The expression \(\frac{||Ax||}{||x||}\) can be rewritten if we consider normalizing the vector \(x\), which means we get a new vector \(\overline{x}\) by dividing the vector \(x\) by its length. Thisis done by setting \(\overline{x}=\dfrac{x}{||x||}\). Now, we only need to consider the vectors on the unit sphere as opposed to looking at all nonzero vectors \(x\). Thus,

\[\dfrac{||Ax||}{||x||}=\dfrac{1}{||x||}||Ax||=||(\dfrac{x}{||x||})||=||A(\overline{ x})||.\]

Furthermore,

\[\max_{x\neq 0}\dfrac{||Ax||}{||x||}=\max_{||\overline{x}||=1}||A(\overline{x})||\]

always exists, and there is a particular vector \(u\) for which \(||Au||\) is maximal. The operator norm \(||A||\) is then defined to be

\[||A||=\max_{||x||=1}||Ax||,\]

which defines a matrix norm on \(M_{nn}\). The word _operator norm_ reflects the fact that a matrix transformation arising from a square matrix is also called _linear operator_.

### Convergence in Normed Spaces

A sequence \(\{x_{n}\}\) in a normed space is said to be _convergent_ if for all \(\epsilon>0\) there exists a positive integer \(N\) and an element \(x\in X\) such that

\[||x_{n}-x||<\epsilon\quad\text{whenever}\quad n>N.\]

We write this as \(x_{n}\to x\).

**Theorem 80**.: _If \(X\) is a normed space, then the norm_

\[||\,\cdot\,||:X\to\mathbb{R}\]

_is a continuous function on \(X\)._

Proof

: We need to show that \(x_{n}\to x\) implies \(||x_{n}||\to||x||\).

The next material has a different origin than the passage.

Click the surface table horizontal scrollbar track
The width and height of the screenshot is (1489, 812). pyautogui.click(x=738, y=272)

This follows from the alternate triangle inequality

\[|||x_{n}||-||x|||\leq||x_{n}-x||\]

and the fact that since \(x_{n}\to x\), there exists an \(N\) such that \(||x_{n}-x||<\epsilon\) for all \(n>N\).

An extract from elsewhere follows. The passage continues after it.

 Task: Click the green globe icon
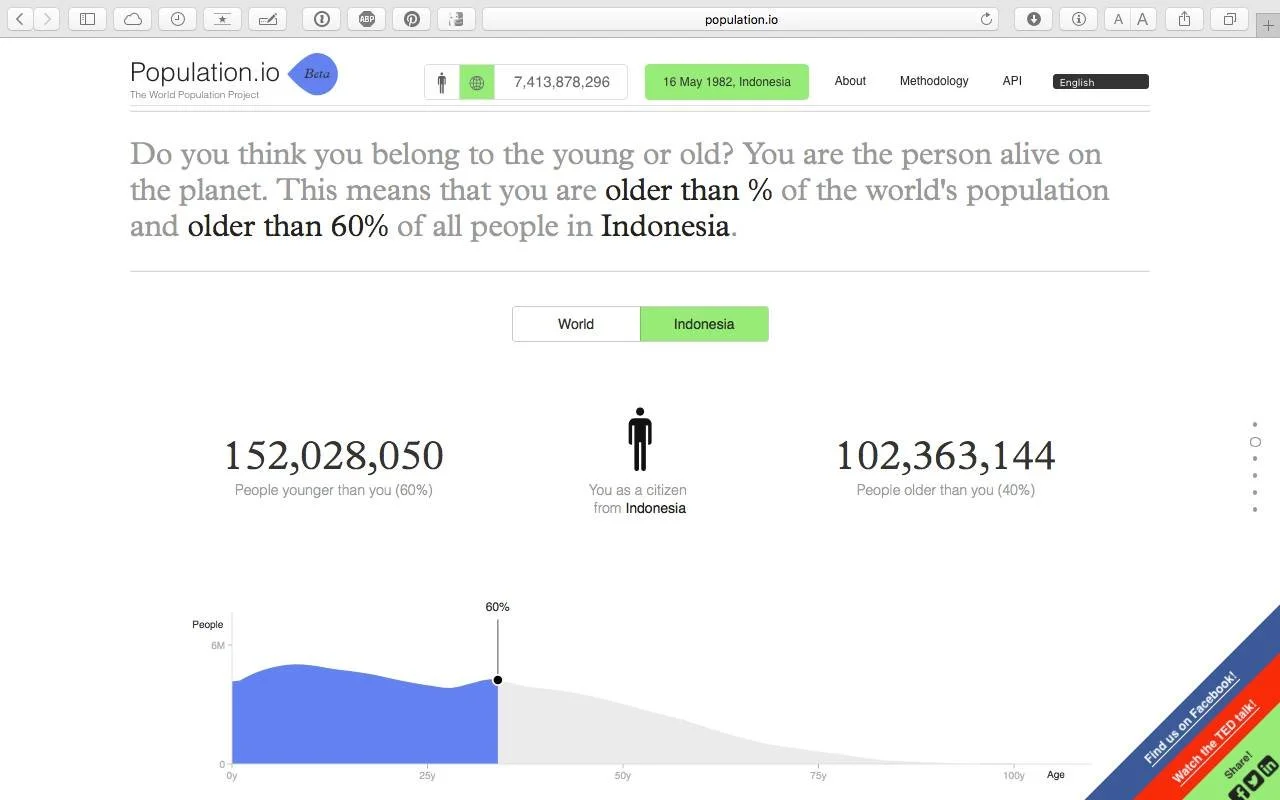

**Theorem 81**.: _The operation of addition and scalar multiplication in a normed space \(X\) are jointly continuous._

Proof

: We will show if \(x_{n}\to x\) and \(y_{n}\to y\), then \(x_{n}+y_{n}\to x+y\) and if \(a_{n}\to a\) then \(a_{n}x_{n}\to ax\). Since \(x_{n}\to x\) and \(y_{n}\to y\),

\[||(x_{n}+y_{n})-(x+y)||=||(x_{n}-x)+(y_{n}-y)||\leq||x_{n}-x||+||y_{n}-y||\]implies \(x_{n}+y_{n}\to x+y\). Now

\[||a_{n}x_{n}-ax|| = ||a_{n}x_{n}-a_{n}x+a_{n}x-ax||\] \[= ||a_{n}(x_{n}-x)+(a_{n}-a)x||\] \[\leq |a_{n}|\,||x_{n}-x||+|a_{n}-a|\,||x||,\]

so since \(\{a_{n}\}\) is bounded, \(a_{n}\to a\) and \(x_{n}\to x\), we obtain \(a_{n}x_{n}\to ax\).

The sequence \(\{x_{n}\}\) is called a _Cauchy sequence_ if, given \(\epsilon>0\), there exists a positive integer \(N\) such that

\[||x_{n}-x_{m}||<\epsilon\quad\text{whenever}\quad m,n>N.\]

When every Cauchy sequence in a normed space converges, then we say the normed space is _complete_. We have a special term for them:

**Definition 67**.: A complete normed vector space is called a _Banach space_.

The spaces \(\mathbb{R}^{n}\), \(\mathbb{C}^{n}\), \(\ell^{2}\), and \(C[a,b]\) with the sup norm are all examples of Banach spaces. One can also prove that every finite dimensional normed vector space is a Banach space. All of the theorems we have seen about the convergence of sequences are valid in these spaces as well. For example the limit of a convergent sequence in a normed space is unique, and any convergent sequence in a normed space is a Cauchy sequence. Every normed space is a metric space; there is a metric induced by the norm and consequently a normed space may be identified as compact if and only if it is sequentially compact. Furthermore, in a vector space we can add vectors together so we have an idea of infinite series of real and complex numbers. Let \(\{x_{n}\}\) be a sequence of elements in a normed linear space \(X\); then we say \(\sum_{k=1}^{\infty}x_{k}\) converges if the sequence of partial sums \(s_{n}=\sum_{k=1}^{n}x_{k}\) converges.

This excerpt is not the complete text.